Tracy: Your OpenClaw's Doctor

Every other observability tool stops at the dashboard. They give you the data and wish you luck. This is where ClawTrace makes a generational leap.
Meet Tracy, your built-in AI analyst.
Tracy is an AI agent dedicated to analyzing your agent’s traces. Instead of you hunting through graphs and timelines, you simply ask Tracy a question in plain English.
- "Where is the bottleneck in this trace?"
- "Why did this run cost 50x more than the average?"
- "What was the root cause of the failure in the final step?"
- "Show me the full prompt and completion for the most expensive LLM call."
This isn't a chatbot. Tracy is a fully integrated diagnostic engine. Powered by a sophisticated Claude Managed Agent, Tracy receives your query, translates it into a series of complex Cypher queries, and executes them against the full semantic graph of your trajectory data. This entire backend runs on PuppyGraph, our serverless graph lake-house architecture, allowing for real-time, complex graph traversal over massive datasets.
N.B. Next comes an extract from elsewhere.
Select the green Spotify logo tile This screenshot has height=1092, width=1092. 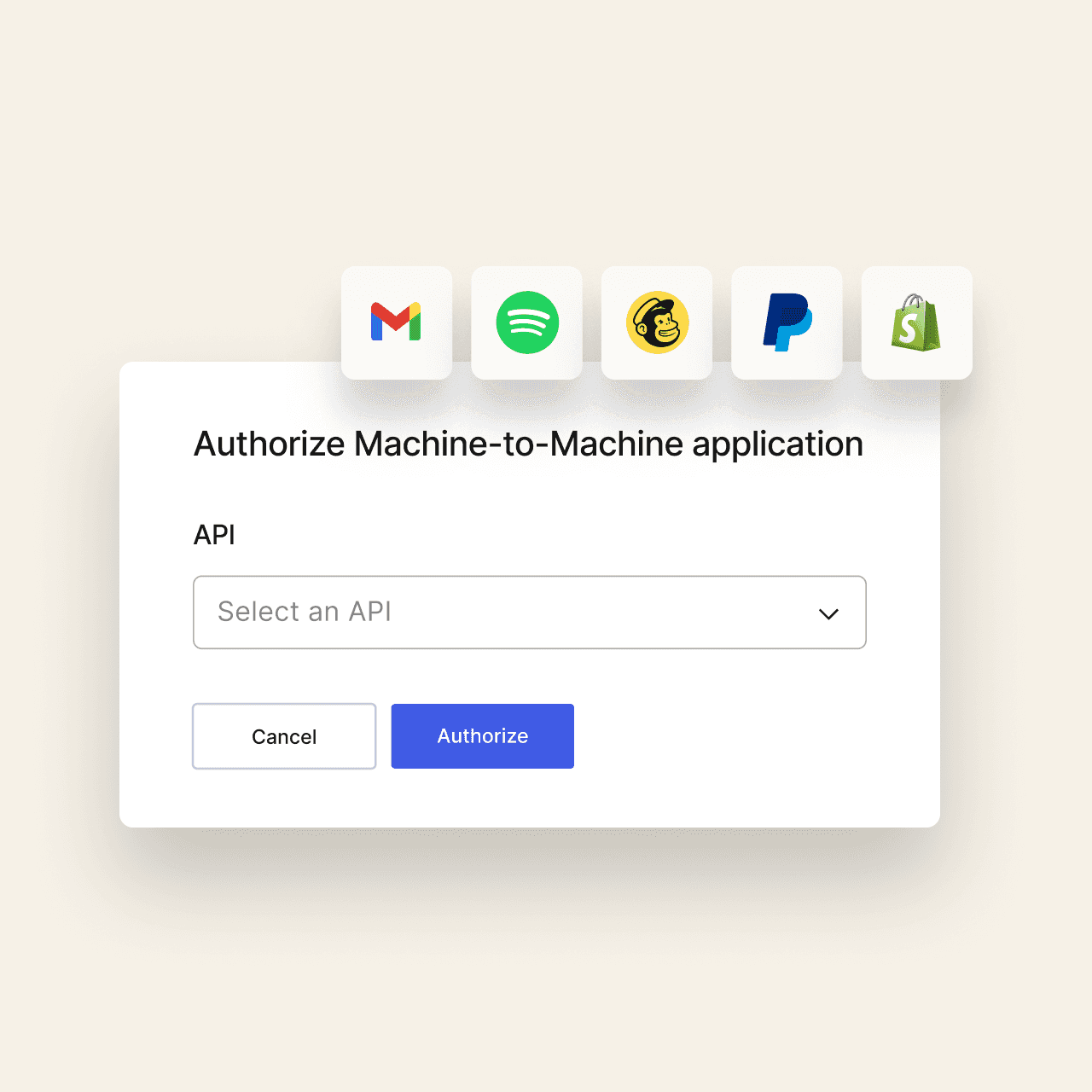tap(527, 322)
Tracy doesn’t just give you data; she gives you a diagnosis. She’ll generate a custom visualization to illustrate her point and provide specific, actionable recommendations: "The primary bottleneck is the process_document tool, which took 18.7 seconds. This is because it's making a sequential API call for each page. Consider parallelizing these calls to reduce latency."
This is the future of observability: moving from data interpretation to automated analysis.
The Ask
AI agents are leaving the lab and entering the real world. The transition from a cool demo to a reliable, production-grade service requires a new class of tooling. ClawTrace is that tooling. It is the essential control plane for making the promise of OpenClaw a production reality.
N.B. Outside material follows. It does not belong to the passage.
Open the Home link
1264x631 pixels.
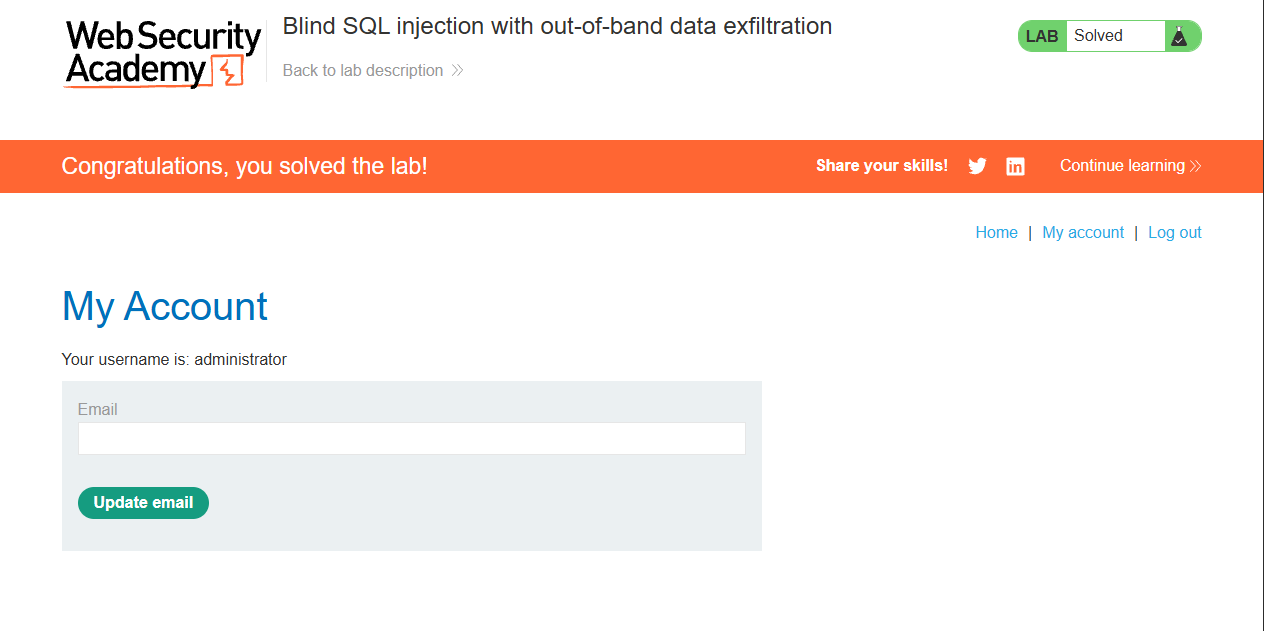click(x=996, y=232)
We built the tool we desperately wished we had. Now, we want you to have it.
- 🚀 Sign up for free at clawtrace.ai. You get 100 free credits to start, and your first trajectory will appear in minutes. See for yourself.
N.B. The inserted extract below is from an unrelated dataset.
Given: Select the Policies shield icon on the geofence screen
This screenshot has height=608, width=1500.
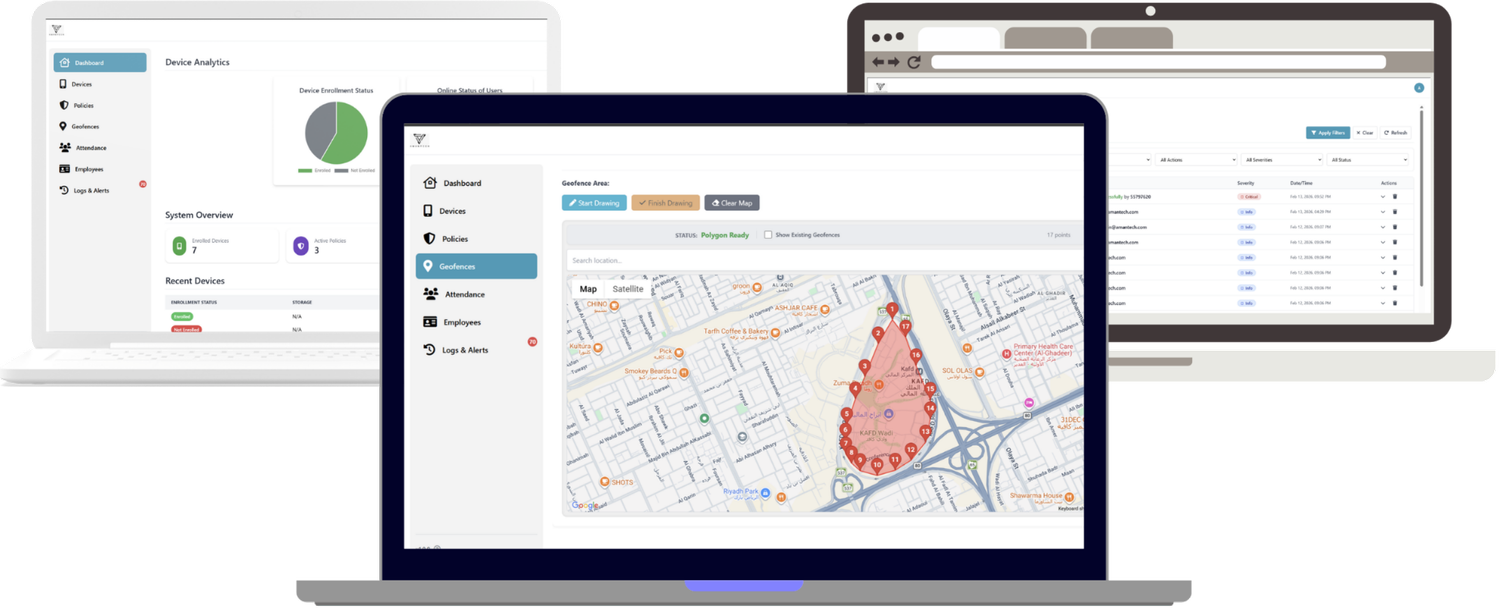Looking at the screenshot, I should tap(430, 239).
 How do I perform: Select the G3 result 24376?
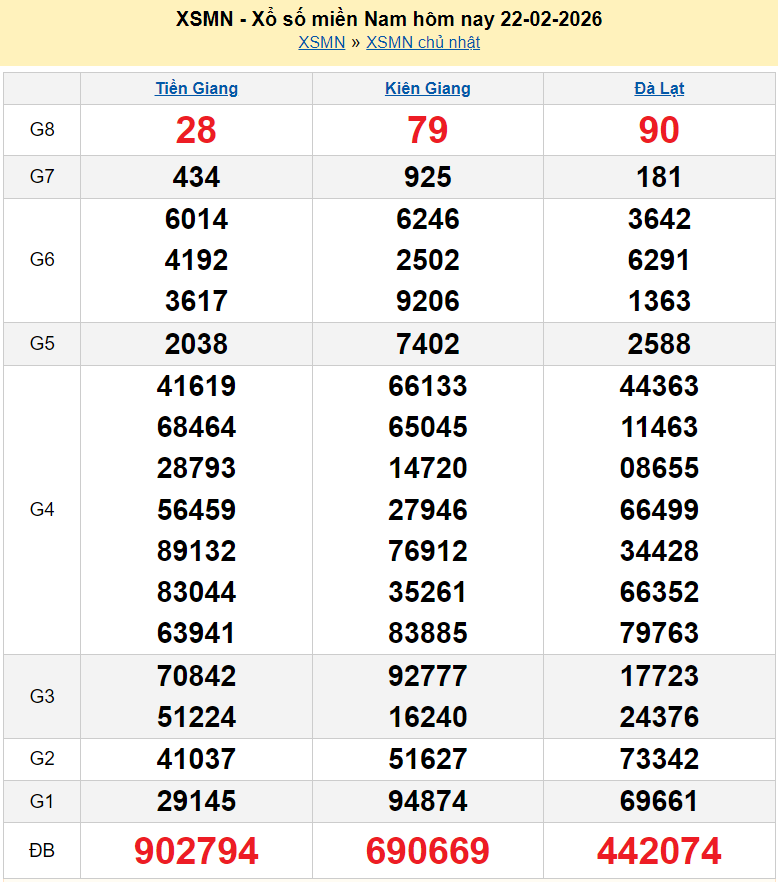659,717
- ⭐ Star us on GitHub. ClawTrace is fully open source under Apache 2.0. We believe foundational infrastructure should be open.
- 💬 Tell us what you're building. Schedule a call with me. I want to hear about your OpenClaw setup, the problems you're facing, and how we can build the future of agentic infrastructure together.
The era of flying blind is over. It’s time to build.
FAQ: ClawTrace and Agent Observability
How does ClawTrace handle data privacy and security?
Your data security is paramount. The ClawTrace plugin communicates with our backend via TLS-encrypted gRPC. We are SOC 2 Type II compliant and offer options for on-premise deployment or deployment within your own VPC for enterprise customers, ensuring your sensitive prompt and completion data never leaves your control.
What is the performance overhead of the ClawTrace plugin?
Negligible. The plugin is designed for high-performance, asynchronous data streaming. It operates out-of-band from your agent's critical execution path, batching and sending trace data in the background. We’ve benchmarked the typical end-to-end latency overhead at less than 5ms per trace, making it safe for production workloads.
Does ClawTrace work with custom tools or models in my OpenClaw agent?
Yes, absolutely. ClawTrace automatically captures any function or class decorated as an OpenClaw Tool. For custom or fine-tuned models not in our database of 80+, you can easily add custom pricing rules in your project settings to ensure accurate cost tracking and analysis across your entire, unique stack.